Full moon in two days, close enough to make her restless, is what he thought. Hard to sit in a classroom with the moon singing in your veins, especially when she was so young. But he wasn’t subversive enough, quite, to tell her that.

“So why are you here instead?” He kept his eyes on his plants—which were only barely sprouts. They had a while to go before they would be plants.

““I like greenhouses,” she said.

Ah—not a lie. Refreshing in a child of, what? Twelve or thirteen, he thought.

“And no one would look for me here.” There was a little pause. “I am sorry for trespassing.”
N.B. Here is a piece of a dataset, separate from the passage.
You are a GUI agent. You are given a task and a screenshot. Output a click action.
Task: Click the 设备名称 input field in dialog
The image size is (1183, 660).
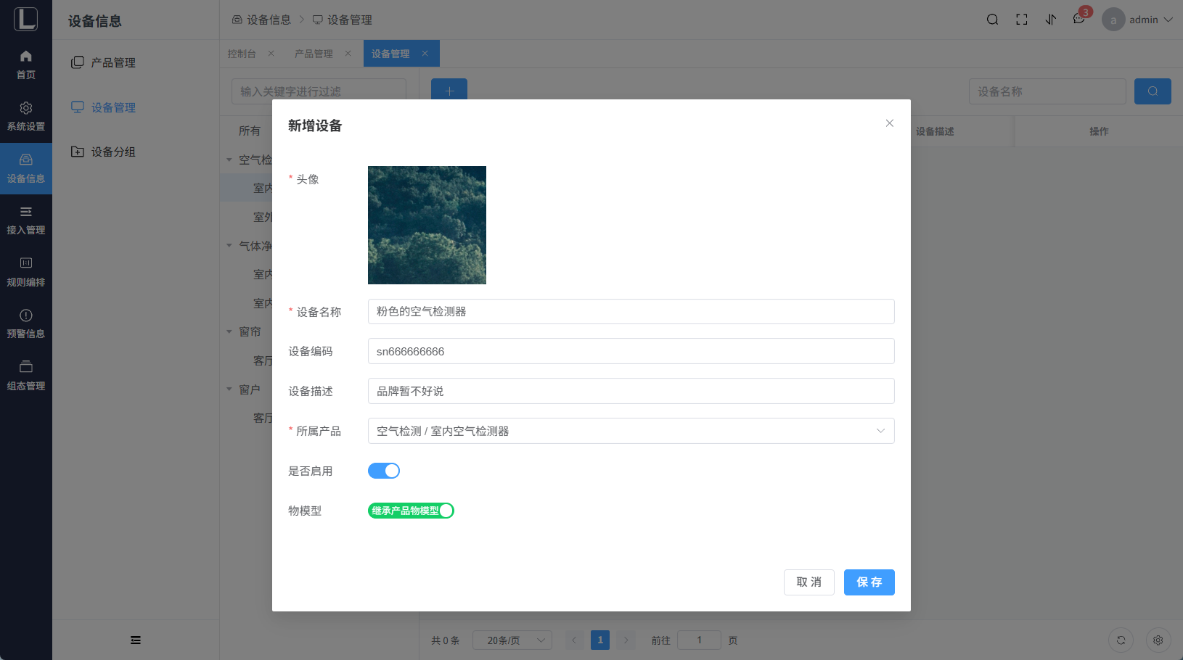pyautogui.click(x=631, y=312)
He heaved a sigh and turned off the switch at the business end of the hose, which would temporarily shut down the water. “And I am sorry I am a responsible adult—at least today. I must insist we telephone whoever is watching out for you so that they do not worry.”

He looked at her for the first time. She was scrunched in the corner of the building, sitting on an upended five-gallon bucket. She was bundled up in one of those jackets that made everyone look like marshmallows even though the temperature was still fairly mild for early fall in Montana. He had not bothered with a coat when he headed out of his house. Her arms were wrapped mutinously around herself, so maybe the marshmallow effect was for something other than warmth. She’d been staring at him until he looked at her, but she couldn’t hold his gaze and shrank back farther in the corner.

“Do you know who I am?” he asked, curious. He was pretty sure that the Marrok, their Alpha, warned all the youngsters away from the big bad wolf.

She nodded. “You’re Asil. You’re the black wolf I saw on the last hunt. I can smell it.”

It had not been a moon hunt, those he no longer allowed himself; if the moon’s song was disturbing to those who were young, it dug in deep to those who were as old as he was. But he’d participated in the last training hunt, a few weeks ago. He was dark brown, not black, but he allowed that at night the difference was subtle, so he decided to let it pass.

She’d known nothing about being a werewolf when she’d come to Aspen Creek two months ago. She was learning to use her nose. She was also afraid of him, which normally he wouldn’t mind. But he didn’t like scaring children.